→ SELECTED TEXT:

________

Chondroitin sulfate (CS), dermatan sulfate (DS), heparan sulfate (HS) and heparin (Hep) are members of a class of glycosaminoglycans (GAGs) that are found in the ECM on the surface of virtually all cells, including ESCs. Many of the physiological roles of CS/DS-proteoglycans (PGs) and HS-PGs are thought to be attributable to the CS/DS and HS side chains, with core proteins playing the role of scaffolds to make the CS/DS and HS side chains available for binding to a variety of ligands.
CS/DS and HS/Hep chains share a common carbohydrate-protein linkage region structure, GlcUAβ1-3Galβ1-3Galβ1-4Xylβ1-O-Ser. Glucuronyltransferase I (GlcAT-I) transfers glucuronic acid (GlcUA) from UDP-GlcUA to the trisaccharide-serine, Galβ1-3Galβ1-4Xylβ1-O-Ser and finalizes formation of the common linkage region11,12. The repeating disaccharide region [(-4GlcUAβ1-4GlcNAcα1-)n] of HS/Hep is synthesized on the linkage region by the HS co-polymerase complex of EXT1 and EXT213,14. In contrast, the repeating disaccharide region [(-4GlcUAβ1-3GalNAcβ1-)n] of CS/DS is formed on the linkage region by any two combinations of chondroitin synthase-115, chondroitin synthase-216, chondroitin synthase-317 and chondroitin polymerizing factor18. In addition, CS and HS have various structural modifications resulting from sulfation of different positions in the sugar residues19,20,21,22,23,24.
A study with knockout mice showed that CS/DS is required for normal cell division and cytokinesis during early developmental stages25, whereas HS is essential for embryonic morphogenesis during later stages of development26,27. More recently, using genetic models carrying mutations in genes encoding enzymes for its synthesis, HS, particularly N-sulfation of HS, has been reported to be important for initiation of differentiation and maintenance of the transcriptional and morphological characteristics of ESCs28,29,30,31. However, the role of CS in ESCs remains unknown because multiple functionally redundant glycosyltransferases involved in CS/DS synthesis have been cloned32,33.

________

[Stored data entries]
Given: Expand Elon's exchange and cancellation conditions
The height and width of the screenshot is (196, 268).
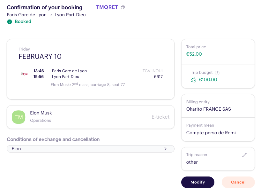Looking at the screenshot, I should click(91, 149).
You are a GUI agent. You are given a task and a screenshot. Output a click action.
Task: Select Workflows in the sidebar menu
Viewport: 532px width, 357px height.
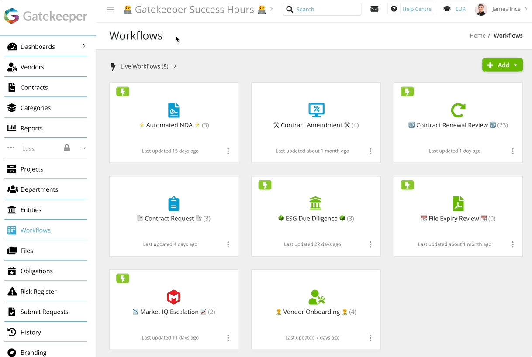(x=35, y=230)
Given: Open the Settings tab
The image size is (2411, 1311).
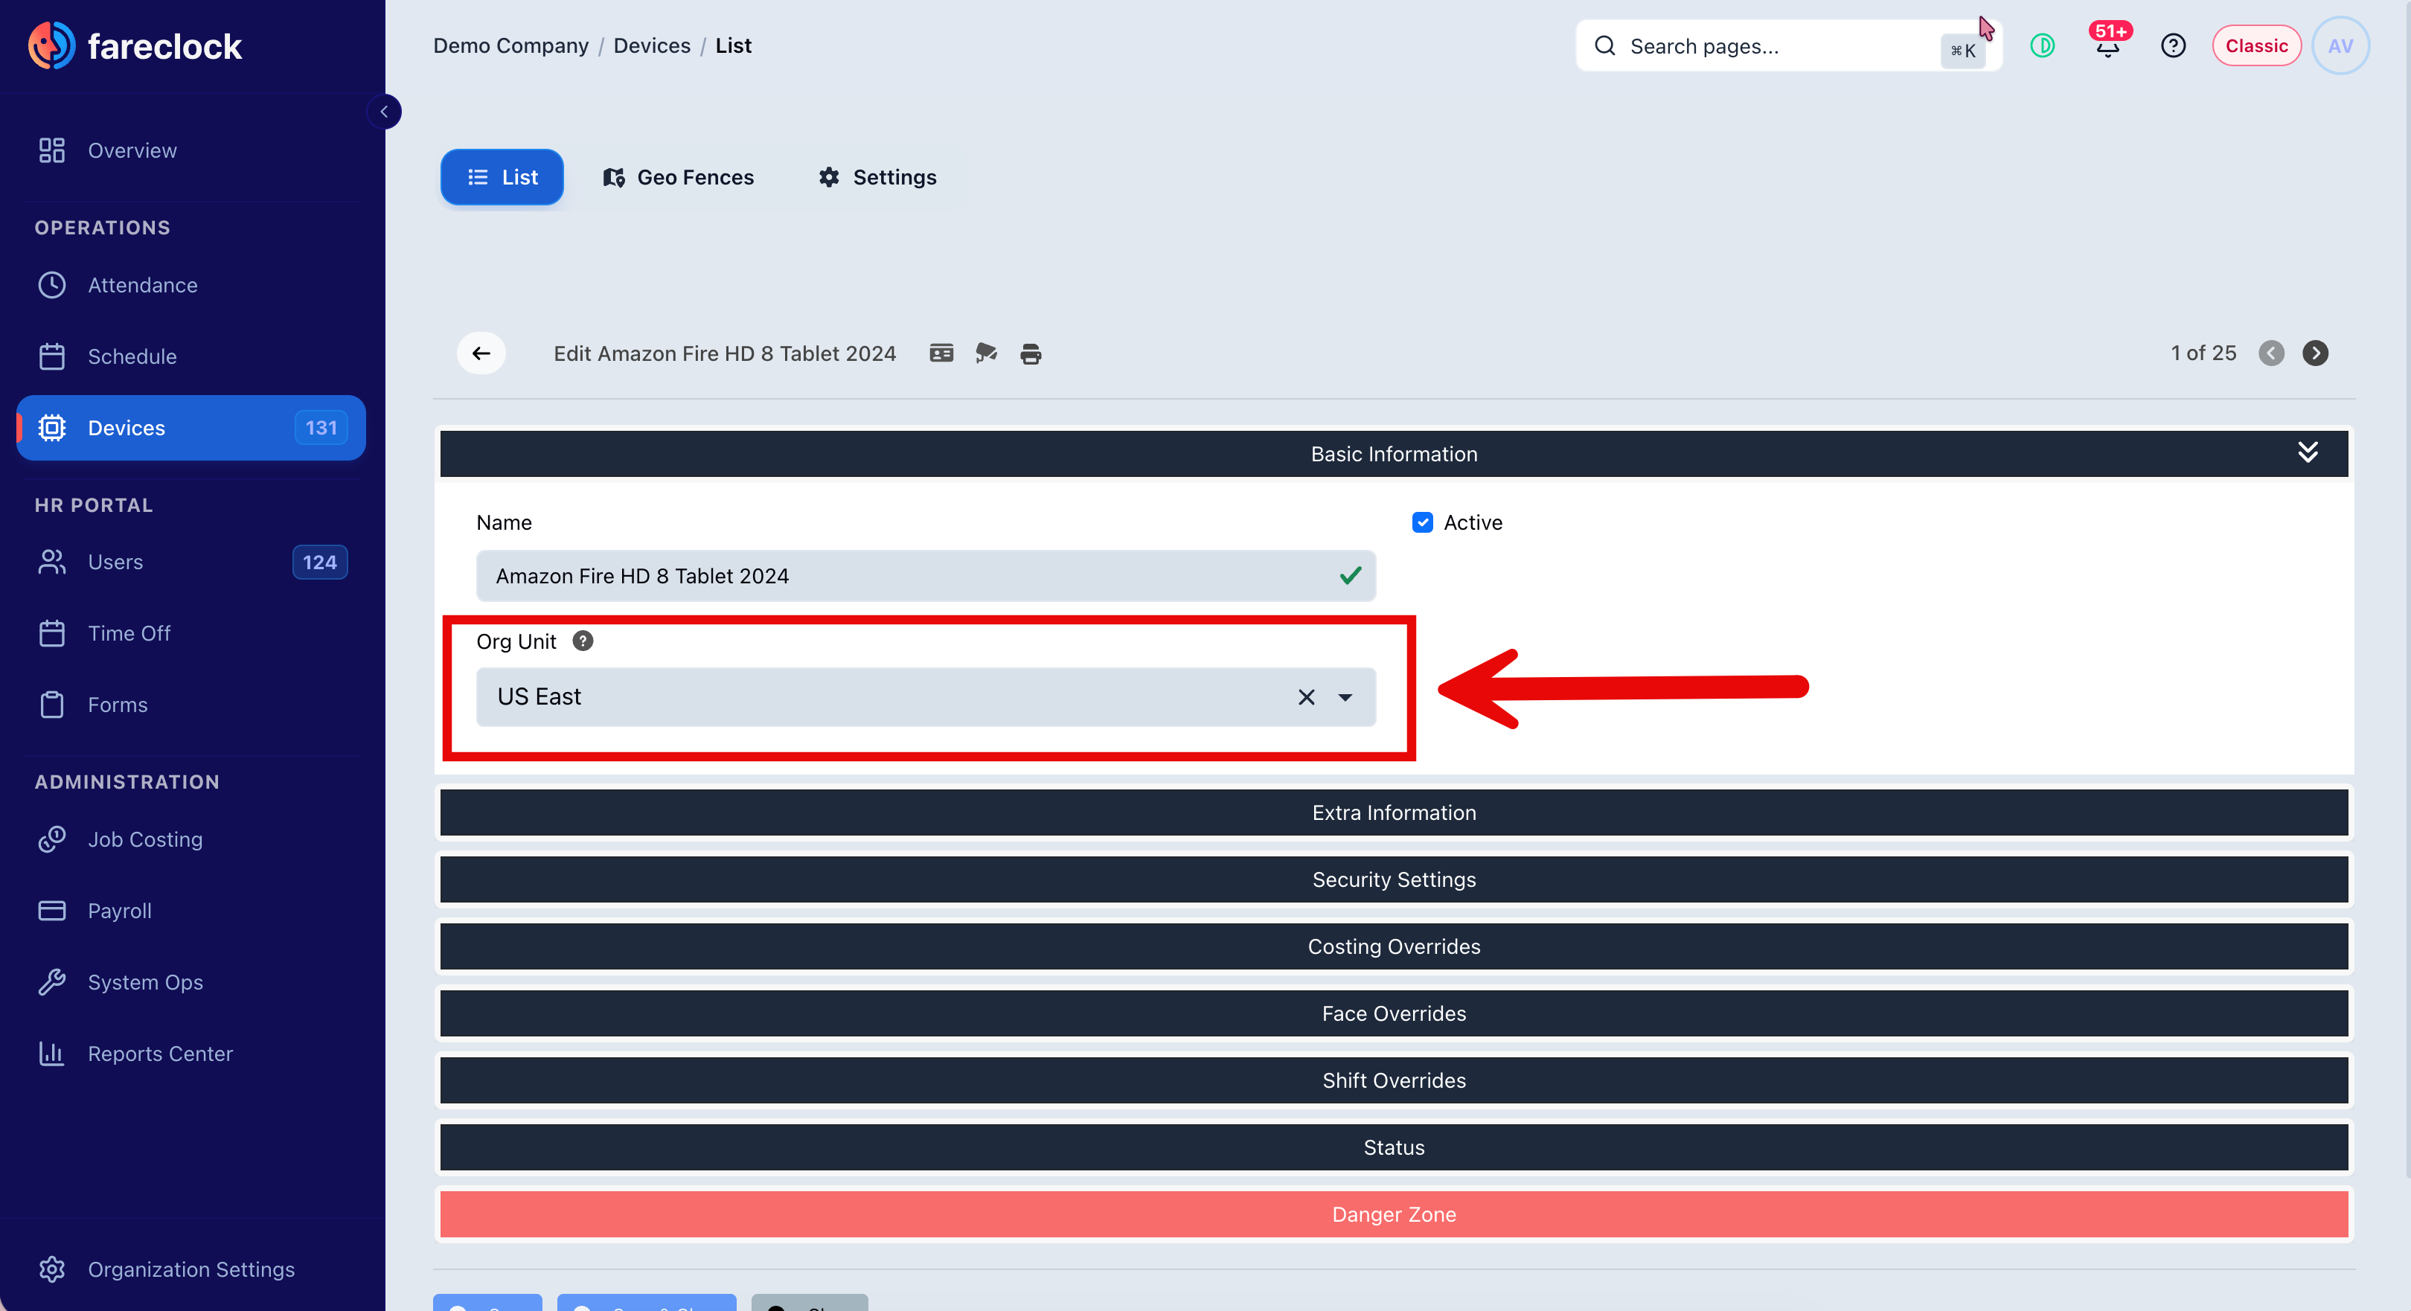Looking at the screenshot, I should 877,177.
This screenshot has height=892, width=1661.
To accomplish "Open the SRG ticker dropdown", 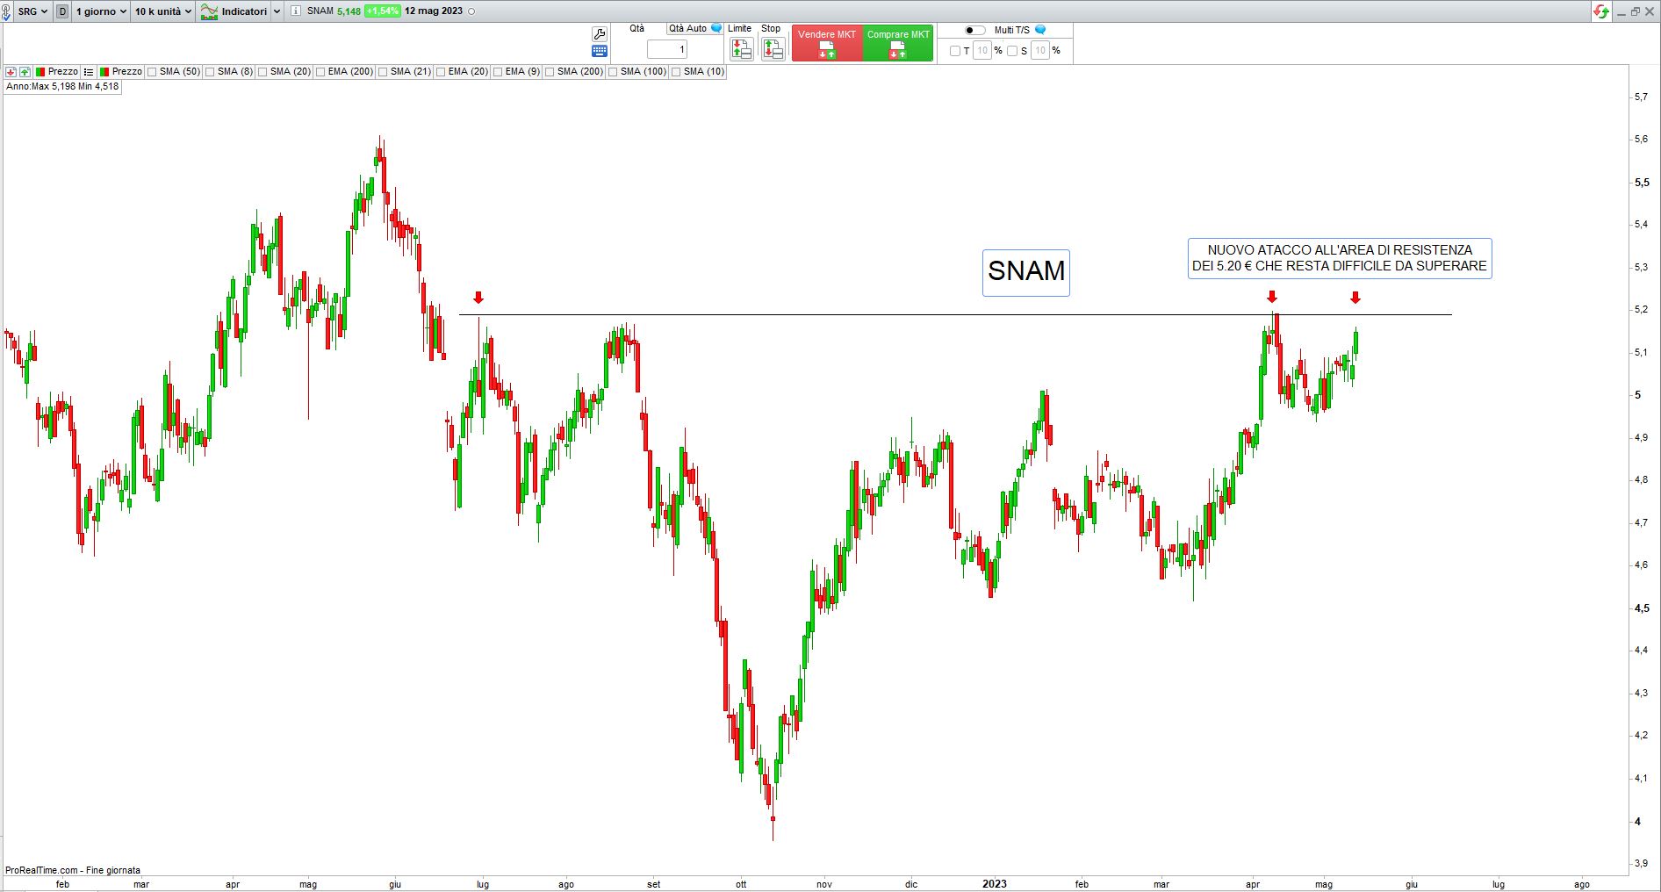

________

→ EXERCISE PROMPT:
Continue the passage on glycosaminoglycans in embryonic stem cells from the point where it stops.

→ RESPONSE BELOW:
We previously generated GlcAT-I knockout mice25. GlcAT-I-deficient mice die by embryonic day 2.5 due to failure of cytokinesis and complete elimination of CS/DS as well as HS. In addition, almost all embryos treated with chondroitinase ABC (CSase) die in the two- to eight-cell stage, whereas many heparitinase-treated embryos develop normally to blastocysts. Consequently, we concluded that CS is indispensable for early embryonic cell division in mammals. Notably, from heterozygous intercrossed embryos, 7% of homozygous GlcAT-I−/− embryos could be identified at the implantation stages25. In the current study, we established GlcAT-I-deficient mouse ESCs (mESCs), to determine the role of CS in mESC self-renewal and differentiation. Our results suggest that CS is crucial for the maintenance of ESC pluripotency and differentiation through interactions with E-cadherin.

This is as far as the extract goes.